*** DATA RECORDS

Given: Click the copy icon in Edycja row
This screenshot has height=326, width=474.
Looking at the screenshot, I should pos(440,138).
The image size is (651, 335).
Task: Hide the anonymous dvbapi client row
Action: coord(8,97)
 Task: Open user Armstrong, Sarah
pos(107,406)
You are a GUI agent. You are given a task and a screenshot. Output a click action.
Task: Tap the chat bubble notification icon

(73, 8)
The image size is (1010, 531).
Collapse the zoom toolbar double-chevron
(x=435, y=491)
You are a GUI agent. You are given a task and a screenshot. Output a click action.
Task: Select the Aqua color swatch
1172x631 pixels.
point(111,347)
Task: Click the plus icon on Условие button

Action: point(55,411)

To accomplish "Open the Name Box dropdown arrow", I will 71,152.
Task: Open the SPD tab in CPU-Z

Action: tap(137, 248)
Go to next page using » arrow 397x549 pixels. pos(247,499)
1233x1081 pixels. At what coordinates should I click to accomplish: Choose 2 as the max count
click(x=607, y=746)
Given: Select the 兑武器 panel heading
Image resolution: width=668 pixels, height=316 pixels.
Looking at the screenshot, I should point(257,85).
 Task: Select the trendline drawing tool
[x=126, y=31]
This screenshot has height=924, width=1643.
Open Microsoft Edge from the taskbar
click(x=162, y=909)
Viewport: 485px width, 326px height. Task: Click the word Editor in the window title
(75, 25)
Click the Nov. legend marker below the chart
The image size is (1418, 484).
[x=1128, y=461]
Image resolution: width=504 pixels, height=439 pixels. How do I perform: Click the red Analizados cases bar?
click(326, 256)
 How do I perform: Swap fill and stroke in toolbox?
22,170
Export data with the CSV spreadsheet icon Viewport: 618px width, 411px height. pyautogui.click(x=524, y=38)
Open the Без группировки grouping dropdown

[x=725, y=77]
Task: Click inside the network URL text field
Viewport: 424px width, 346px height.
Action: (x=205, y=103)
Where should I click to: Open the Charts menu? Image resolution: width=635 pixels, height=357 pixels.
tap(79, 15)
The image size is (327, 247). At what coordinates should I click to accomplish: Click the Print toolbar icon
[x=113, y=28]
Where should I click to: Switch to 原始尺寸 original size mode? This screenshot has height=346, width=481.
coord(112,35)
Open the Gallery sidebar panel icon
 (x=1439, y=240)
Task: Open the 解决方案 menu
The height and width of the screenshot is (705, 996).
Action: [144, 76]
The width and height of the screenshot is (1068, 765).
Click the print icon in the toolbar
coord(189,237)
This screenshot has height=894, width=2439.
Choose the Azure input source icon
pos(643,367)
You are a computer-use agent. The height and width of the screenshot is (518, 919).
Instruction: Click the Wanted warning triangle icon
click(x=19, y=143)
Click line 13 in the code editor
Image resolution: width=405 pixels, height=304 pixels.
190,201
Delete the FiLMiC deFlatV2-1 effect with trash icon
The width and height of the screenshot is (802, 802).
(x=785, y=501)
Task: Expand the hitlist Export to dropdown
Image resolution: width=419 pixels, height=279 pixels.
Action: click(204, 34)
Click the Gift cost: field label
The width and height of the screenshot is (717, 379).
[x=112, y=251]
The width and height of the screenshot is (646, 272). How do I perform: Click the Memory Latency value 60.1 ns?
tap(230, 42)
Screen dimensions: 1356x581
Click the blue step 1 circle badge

******

▶ **SHORT EXERCISE**
Switch "Viewport" to "Window" in the items, beginning at the line that has "Go to next page" and stopping after the line that has "tap(79, 15)". Give only those lines, with nothing else changed.

▶ **SOLUTION FOR THIS TASK**
Go to next page using » arrow 397x549 pixels. pos(247,499)
1233x1081 pixels. At what coordinates should I click to accomplish: Choose 2 as the max count
click(x=607, y=746)
Given: Select the 兑武器 panel heading
Image resolution: width=668 pixels, height=316 pixels.
Looking at the screenshot, I should point(257,85).
 Task: Select the trendline drawing tool
[x=126, y=31]
This screenshot has height=924, width=1643.
Open Microsoft Edge from the taskbar
click(x=162, y=909)
Window: 485px width, 326px height. Task: Click the word Editor in the window title
(75, 25)
Click the Nov. legend marker below the chart
The image size is (1418, 484).
[x=1128, y=461]
Image resolution: width=504 pixels, height=439 pixels. How do I perform: Click the red Analizados cases bar?
click(326, 256)
 How do I perform: Swap fill and stroke in toolbox?
22,170
Export data with the CSV spreadsheet icon Window: 618px width, 411px height. pyautogui.click(x=524, y=38)
Open the Без группировки grouping dropdown

[x=725, y=77]
Task: Click inside the network URL text field
Window: 424px width, 346px height.
Action: (x=205, y=103)
Where should I click to: Open the Charts menu? Image resolution: width=635 pixels, height=357 pixels.
tap(79, 15)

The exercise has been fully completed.